David Thompson, a vice president at the financial services company SoFi in Helena says he’ll hear employees sometimes complain about trying to find a house locally, but then, "We were looking at apartments in San Francisco when we were down last week at a conference. And when people started saying, 'Oh yeah, I just got a 1,000-square-foot apartment for $7,000 a month,' my guys are like, 'Oh, nevermind. I can find an apartment.'"

Barkey says housing prices are getting so high on the West Coast that they’re starting to be a check on economic growth, as people’s ability to move to where jobs are, even high paying jobs, is being constrained by their inability to afford housing.

Again, that could be good news for Montana, where even the highest housing prices are still lower than in West Coast high-tech hubs. Barkey says Montana has seen substantial growth in both the number of high-tech jobs here, and in wages -- high-tech industry wages have tripled in Gallatin County since 2005.

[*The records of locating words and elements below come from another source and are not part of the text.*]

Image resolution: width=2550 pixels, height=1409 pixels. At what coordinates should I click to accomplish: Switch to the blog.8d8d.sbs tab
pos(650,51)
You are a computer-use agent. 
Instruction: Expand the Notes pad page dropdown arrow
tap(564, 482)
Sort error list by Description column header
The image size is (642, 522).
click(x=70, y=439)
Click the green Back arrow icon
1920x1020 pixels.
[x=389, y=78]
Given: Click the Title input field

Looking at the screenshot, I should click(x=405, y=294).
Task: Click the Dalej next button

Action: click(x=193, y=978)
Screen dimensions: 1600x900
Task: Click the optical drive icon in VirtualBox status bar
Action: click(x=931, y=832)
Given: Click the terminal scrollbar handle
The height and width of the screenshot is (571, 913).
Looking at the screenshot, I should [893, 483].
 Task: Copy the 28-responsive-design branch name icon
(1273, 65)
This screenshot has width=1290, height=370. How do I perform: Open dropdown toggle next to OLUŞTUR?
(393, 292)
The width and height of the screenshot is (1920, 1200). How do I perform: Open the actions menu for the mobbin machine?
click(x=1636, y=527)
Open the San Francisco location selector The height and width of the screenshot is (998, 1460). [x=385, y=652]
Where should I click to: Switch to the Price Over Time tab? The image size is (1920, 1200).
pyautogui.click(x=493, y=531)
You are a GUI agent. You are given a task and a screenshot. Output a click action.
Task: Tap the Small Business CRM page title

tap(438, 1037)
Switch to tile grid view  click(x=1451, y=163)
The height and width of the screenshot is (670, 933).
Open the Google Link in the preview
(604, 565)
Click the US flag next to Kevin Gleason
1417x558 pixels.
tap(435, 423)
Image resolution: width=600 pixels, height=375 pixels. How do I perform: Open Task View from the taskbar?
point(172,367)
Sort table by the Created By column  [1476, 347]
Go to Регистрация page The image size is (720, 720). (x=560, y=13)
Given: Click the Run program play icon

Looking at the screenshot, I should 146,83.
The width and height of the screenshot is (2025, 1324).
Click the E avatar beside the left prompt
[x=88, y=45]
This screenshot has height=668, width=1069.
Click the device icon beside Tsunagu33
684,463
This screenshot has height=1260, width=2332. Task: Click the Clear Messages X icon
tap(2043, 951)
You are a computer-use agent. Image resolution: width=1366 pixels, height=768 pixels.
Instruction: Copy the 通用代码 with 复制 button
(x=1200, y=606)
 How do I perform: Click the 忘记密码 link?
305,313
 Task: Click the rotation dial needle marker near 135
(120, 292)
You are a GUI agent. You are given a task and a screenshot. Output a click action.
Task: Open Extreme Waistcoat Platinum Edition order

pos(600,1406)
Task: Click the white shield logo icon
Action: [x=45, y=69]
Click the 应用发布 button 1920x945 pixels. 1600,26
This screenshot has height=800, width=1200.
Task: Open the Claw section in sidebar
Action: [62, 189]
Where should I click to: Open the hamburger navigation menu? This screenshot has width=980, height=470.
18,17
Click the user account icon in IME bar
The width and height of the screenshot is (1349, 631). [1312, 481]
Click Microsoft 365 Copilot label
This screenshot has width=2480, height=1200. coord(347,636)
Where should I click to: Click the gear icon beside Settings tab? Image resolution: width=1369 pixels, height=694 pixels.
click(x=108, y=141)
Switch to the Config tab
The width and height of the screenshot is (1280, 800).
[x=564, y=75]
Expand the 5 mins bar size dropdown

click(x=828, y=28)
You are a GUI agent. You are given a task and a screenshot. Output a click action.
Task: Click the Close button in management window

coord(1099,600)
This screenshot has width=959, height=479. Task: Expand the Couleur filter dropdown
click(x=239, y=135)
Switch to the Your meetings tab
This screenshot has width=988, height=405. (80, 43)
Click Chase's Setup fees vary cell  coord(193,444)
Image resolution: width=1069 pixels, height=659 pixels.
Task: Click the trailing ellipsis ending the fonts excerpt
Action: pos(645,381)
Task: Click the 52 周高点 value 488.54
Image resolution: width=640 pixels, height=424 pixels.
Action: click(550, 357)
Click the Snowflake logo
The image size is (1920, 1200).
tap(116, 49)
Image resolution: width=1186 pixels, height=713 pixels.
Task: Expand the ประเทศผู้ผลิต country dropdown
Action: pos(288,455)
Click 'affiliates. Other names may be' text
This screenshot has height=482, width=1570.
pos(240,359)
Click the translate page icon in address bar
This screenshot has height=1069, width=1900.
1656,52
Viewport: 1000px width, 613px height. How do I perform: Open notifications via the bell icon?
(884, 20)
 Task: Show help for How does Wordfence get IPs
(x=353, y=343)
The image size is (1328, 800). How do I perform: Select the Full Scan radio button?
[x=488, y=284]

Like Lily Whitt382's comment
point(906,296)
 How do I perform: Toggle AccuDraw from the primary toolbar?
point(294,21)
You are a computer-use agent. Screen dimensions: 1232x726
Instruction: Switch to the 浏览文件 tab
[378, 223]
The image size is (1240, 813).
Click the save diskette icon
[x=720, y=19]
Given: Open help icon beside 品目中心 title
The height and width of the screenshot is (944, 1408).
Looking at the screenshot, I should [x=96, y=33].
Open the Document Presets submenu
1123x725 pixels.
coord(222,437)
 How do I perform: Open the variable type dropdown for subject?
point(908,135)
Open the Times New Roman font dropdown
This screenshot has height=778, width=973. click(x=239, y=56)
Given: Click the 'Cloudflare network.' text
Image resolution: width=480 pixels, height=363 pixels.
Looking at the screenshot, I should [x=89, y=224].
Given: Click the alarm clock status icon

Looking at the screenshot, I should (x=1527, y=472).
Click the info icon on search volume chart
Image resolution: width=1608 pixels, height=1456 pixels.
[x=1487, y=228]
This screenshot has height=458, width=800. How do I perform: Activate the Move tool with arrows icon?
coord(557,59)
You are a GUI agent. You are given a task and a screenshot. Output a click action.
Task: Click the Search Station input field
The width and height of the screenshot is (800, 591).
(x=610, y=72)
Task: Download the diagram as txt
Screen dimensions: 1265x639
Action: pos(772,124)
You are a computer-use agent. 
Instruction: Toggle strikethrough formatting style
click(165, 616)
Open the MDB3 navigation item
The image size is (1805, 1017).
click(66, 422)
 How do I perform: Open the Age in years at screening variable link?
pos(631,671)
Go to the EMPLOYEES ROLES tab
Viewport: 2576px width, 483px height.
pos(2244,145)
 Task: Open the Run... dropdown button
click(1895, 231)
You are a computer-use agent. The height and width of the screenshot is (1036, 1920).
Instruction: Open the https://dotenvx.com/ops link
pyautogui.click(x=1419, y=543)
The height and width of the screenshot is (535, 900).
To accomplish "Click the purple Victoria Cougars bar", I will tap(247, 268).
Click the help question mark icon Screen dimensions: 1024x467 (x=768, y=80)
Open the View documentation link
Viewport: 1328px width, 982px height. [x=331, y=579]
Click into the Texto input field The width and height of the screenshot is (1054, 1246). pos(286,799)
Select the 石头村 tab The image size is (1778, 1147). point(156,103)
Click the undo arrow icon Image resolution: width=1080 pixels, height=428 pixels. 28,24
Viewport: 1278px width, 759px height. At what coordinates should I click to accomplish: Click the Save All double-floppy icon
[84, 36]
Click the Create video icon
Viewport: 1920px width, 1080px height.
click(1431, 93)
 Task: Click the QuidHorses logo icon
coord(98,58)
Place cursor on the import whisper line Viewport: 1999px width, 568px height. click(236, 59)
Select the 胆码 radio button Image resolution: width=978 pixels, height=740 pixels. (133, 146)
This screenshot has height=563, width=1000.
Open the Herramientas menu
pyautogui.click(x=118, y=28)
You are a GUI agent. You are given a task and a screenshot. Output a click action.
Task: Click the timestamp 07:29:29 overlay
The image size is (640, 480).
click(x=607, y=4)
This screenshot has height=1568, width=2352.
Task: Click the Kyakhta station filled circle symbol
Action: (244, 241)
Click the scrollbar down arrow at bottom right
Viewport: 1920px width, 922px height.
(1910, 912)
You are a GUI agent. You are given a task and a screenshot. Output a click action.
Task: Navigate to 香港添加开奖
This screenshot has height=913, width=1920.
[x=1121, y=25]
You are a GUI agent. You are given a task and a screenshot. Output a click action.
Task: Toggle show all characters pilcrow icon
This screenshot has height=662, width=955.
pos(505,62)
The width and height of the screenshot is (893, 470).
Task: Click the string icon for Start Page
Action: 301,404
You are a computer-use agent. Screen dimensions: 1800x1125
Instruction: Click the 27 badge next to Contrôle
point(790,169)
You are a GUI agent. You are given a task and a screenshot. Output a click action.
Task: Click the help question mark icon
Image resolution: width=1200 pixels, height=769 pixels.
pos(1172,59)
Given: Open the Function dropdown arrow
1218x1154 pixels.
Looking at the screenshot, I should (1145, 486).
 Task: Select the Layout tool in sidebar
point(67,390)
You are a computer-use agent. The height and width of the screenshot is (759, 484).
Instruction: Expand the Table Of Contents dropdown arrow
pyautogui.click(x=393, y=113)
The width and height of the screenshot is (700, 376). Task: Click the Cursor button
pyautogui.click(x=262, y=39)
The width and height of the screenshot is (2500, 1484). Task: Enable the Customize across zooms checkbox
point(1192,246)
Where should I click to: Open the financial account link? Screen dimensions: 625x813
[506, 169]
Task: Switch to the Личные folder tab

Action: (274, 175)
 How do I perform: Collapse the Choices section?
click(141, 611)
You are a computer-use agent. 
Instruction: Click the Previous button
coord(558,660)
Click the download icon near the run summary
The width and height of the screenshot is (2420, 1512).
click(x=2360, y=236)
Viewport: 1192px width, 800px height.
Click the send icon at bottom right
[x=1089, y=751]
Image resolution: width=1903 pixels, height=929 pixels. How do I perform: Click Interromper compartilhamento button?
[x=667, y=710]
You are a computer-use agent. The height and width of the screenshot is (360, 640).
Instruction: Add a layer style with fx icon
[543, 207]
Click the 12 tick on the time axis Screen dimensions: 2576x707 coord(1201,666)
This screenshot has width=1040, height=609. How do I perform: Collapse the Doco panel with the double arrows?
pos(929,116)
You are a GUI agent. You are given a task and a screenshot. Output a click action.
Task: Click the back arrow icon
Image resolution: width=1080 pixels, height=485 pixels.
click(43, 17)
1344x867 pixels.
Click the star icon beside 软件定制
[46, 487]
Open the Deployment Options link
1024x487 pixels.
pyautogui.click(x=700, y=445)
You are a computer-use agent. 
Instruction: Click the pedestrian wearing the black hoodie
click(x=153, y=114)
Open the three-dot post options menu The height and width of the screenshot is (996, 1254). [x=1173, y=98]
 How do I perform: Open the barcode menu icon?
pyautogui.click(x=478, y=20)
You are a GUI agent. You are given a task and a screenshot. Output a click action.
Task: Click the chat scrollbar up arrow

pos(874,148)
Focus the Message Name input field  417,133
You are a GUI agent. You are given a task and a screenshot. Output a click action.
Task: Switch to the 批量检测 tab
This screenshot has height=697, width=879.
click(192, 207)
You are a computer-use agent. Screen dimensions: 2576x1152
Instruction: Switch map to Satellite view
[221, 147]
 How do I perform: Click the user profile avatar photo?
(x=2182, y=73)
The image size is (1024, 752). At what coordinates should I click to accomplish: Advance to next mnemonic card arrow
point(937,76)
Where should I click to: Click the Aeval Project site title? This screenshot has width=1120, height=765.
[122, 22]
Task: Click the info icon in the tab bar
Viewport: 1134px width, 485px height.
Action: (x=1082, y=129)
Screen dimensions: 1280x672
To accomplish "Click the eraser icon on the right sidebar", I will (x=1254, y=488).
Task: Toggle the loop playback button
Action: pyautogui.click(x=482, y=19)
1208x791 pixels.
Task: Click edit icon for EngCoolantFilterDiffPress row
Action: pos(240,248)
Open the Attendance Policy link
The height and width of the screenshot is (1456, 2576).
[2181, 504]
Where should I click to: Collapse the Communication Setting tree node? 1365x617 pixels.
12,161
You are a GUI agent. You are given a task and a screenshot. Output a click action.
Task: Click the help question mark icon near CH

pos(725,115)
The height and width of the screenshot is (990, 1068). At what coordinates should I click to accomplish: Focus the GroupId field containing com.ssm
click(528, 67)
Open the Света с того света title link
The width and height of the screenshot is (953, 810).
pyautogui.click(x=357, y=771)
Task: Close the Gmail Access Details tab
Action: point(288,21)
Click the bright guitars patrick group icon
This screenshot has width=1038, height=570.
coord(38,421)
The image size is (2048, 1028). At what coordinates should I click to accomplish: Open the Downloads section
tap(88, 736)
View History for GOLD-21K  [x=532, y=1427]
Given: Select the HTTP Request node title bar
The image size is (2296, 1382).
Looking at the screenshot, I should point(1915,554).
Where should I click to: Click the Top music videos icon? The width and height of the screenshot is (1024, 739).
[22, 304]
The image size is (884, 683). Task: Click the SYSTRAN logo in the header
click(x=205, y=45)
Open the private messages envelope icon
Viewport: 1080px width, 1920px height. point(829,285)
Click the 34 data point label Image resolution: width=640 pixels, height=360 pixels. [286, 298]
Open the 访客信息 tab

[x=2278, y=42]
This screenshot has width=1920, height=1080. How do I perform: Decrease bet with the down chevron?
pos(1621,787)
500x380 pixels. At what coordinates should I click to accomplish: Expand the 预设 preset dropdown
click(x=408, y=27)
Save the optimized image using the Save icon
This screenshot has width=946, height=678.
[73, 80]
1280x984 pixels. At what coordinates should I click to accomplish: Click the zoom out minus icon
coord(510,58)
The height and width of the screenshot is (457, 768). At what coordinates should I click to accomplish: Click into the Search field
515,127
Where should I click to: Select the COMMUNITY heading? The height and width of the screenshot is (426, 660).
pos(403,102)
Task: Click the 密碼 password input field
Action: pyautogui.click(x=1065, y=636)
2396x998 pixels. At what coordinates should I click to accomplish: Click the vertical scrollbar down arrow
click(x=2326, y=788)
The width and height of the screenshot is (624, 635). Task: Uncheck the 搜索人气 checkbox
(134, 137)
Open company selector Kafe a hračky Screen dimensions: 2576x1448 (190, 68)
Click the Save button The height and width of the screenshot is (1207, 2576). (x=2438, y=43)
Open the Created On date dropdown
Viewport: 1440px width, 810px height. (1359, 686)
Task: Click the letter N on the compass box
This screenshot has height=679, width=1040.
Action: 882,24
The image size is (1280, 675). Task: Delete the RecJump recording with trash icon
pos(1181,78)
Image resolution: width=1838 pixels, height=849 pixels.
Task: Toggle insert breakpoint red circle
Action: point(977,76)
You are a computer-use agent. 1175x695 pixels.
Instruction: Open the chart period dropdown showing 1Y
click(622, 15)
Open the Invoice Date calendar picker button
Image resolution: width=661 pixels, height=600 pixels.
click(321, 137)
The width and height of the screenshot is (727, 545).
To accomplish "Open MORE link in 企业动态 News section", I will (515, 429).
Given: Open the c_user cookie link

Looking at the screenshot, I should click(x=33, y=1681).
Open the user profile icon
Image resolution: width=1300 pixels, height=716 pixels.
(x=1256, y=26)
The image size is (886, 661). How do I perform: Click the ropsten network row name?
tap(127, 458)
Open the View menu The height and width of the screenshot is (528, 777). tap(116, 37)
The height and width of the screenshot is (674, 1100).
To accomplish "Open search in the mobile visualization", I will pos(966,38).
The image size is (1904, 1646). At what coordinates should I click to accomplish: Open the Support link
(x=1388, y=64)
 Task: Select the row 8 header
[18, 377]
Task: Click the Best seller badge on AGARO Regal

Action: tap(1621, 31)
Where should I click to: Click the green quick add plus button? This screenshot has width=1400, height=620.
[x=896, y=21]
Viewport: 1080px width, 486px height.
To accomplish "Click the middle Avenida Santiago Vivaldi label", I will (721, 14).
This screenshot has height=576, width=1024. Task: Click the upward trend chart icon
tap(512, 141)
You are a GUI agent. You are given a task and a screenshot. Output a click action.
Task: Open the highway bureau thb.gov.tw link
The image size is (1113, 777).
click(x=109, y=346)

"So if you look at the overall economy, and you look at the growth of these high-tech industries, there's quite a bit faster growth happening in high tech. And this is pretty important."

But, looming over all of the economic outlooks Barkey and his team of economists are presenting across the state, is fear of a recession. Barkey and his team pointed to indicators that could foreshadow a recession, as well as those that make one seem less likely. But they made the point more than once in their outlook seminar that one thing economic forecasts are admittedly bad at is forecasting exactly when a recession is likely to hit.